Keywords: Service qualityLikert scalefuzzy approach
Nowadays, tertiary institutions are being called to account for the quality of educational services that they provide. While more accountability in higher education is desirable, the tools and mechanisms for its achievement are part of a hot debate in the relevant literature. The following questions naturally arise when it comes to the assessment of higher educational services. How can higher education (HE) institutions assess the quality of educational services they offer? How can they know reliably whether the expectations of customers and stakeholders of HE, primarily of students are met or not? If HE institutions wish to answer the previously addressed questions, they need suitable monitoring procedures and reliable methodologies to evaluate service quality and to identify the appropriate measure units to evaluate the achieved service performance level (Lupo, 2013, De Battisti et al., 2005; 2010) as HE services cannot be controlled or measured by classical measuring techniques and conventional measure units.

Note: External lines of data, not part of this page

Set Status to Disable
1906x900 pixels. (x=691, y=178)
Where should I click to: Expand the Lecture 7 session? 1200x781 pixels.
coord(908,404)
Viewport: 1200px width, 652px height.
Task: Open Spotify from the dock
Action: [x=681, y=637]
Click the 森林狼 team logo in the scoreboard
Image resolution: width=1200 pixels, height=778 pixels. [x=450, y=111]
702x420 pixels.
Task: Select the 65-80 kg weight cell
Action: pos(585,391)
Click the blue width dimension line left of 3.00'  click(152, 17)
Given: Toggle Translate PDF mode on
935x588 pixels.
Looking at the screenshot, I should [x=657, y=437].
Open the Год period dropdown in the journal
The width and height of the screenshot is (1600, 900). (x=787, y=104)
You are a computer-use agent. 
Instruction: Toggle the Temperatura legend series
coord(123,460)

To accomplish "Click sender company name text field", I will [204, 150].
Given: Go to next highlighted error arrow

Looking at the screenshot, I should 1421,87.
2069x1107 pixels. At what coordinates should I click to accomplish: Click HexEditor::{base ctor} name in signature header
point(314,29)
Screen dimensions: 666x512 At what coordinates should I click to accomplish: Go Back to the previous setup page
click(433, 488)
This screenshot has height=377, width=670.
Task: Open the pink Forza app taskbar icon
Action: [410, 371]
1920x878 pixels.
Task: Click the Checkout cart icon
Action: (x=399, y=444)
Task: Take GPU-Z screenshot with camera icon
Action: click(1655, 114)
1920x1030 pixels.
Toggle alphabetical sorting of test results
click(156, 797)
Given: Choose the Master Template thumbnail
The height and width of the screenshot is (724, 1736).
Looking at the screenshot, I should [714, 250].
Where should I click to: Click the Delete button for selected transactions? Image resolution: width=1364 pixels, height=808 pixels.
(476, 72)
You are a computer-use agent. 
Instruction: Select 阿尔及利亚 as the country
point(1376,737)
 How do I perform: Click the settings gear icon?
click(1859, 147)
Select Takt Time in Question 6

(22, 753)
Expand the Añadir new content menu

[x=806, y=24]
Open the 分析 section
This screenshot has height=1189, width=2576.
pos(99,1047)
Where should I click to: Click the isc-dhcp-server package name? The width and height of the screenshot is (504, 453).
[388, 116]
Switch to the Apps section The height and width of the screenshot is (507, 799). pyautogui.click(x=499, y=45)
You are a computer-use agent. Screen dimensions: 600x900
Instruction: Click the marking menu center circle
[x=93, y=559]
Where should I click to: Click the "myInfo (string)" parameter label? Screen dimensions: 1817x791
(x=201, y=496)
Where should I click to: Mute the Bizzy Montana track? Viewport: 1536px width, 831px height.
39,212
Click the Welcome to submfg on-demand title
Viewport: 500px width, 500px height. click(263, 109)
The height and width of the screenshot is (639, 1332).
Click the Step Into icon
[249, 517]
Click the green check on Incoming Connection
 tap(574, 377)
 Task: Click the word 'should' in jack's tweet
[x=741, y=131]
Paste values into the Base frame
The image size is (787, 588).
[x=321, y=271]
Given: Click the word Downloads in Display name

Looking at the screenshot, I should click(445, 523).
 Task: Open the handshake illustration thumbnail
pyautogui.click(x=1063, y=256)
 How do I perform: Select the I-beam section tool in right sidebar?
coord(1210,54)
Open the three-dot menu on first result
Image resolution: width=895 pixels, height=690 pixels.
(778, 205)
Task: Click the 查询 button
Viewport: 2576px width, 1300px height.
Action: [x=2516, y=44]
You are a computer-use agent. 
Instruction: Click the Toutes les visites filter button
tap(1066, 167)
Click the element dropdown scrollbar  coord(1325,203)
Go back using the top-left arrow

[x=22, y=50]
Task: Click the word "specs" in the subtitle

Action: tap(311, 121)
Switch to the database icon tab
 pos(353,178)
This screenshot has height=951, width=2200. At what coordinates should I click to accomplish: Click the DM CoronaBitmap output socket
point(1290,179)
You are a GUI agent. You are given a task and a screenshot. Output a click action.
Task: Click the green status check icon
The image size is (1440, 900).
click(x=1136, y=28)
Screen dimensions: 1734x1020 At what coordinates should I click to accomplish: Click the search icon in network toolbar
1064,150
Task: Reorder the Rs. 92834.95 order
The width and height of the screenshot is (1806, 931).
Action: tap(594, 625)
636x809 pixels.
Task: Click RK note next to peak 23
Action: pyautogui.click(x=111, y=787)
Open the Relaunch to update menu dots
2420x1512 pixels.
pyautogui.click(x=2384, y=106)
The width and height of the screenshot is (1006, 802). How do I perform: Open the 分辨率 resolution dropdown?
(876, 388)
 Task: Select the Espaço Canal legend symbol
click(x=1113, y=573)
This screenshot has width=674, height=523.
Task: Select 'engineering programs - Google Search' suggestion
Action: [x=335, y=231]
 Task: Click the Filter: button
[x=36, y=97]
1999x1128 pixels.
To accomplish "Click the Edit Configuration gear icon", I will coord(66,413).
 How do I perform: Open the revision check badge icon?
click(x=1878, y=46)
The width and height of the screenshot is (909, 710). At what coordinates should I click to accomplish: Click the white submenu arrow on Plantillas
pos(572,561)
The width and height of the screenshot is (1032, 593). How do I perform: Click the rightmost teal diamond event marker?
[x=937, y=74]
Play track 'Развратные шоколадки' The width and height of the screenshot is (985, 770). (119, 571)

Measuring service quality and the satisfaction of stakeholders including students in HE is mainly realized through the application of Likert scales. The widely applied service quality models in HE including SERVQUAL (De Oliviera et al., 2009; Yousapronpaiboon, 2014), SERVPERF (Bayraktaroglu and Atrek, 2010; Brochado, 2009) and HEdPERF (Abdullah, 2005, 2006a, 2006b) are all based on 7-point Likert scales that vary from 1 (strongly disagree) to 7 (strongly agree) using different service quality domains. Measuring satisfaction in case of most HE stakeholders and peer evaluations are also based on the utilization of the traditional Likert scale (Gruber et al., 2010; Douglas and Douglas, 2006; Liu and Carless, 2006).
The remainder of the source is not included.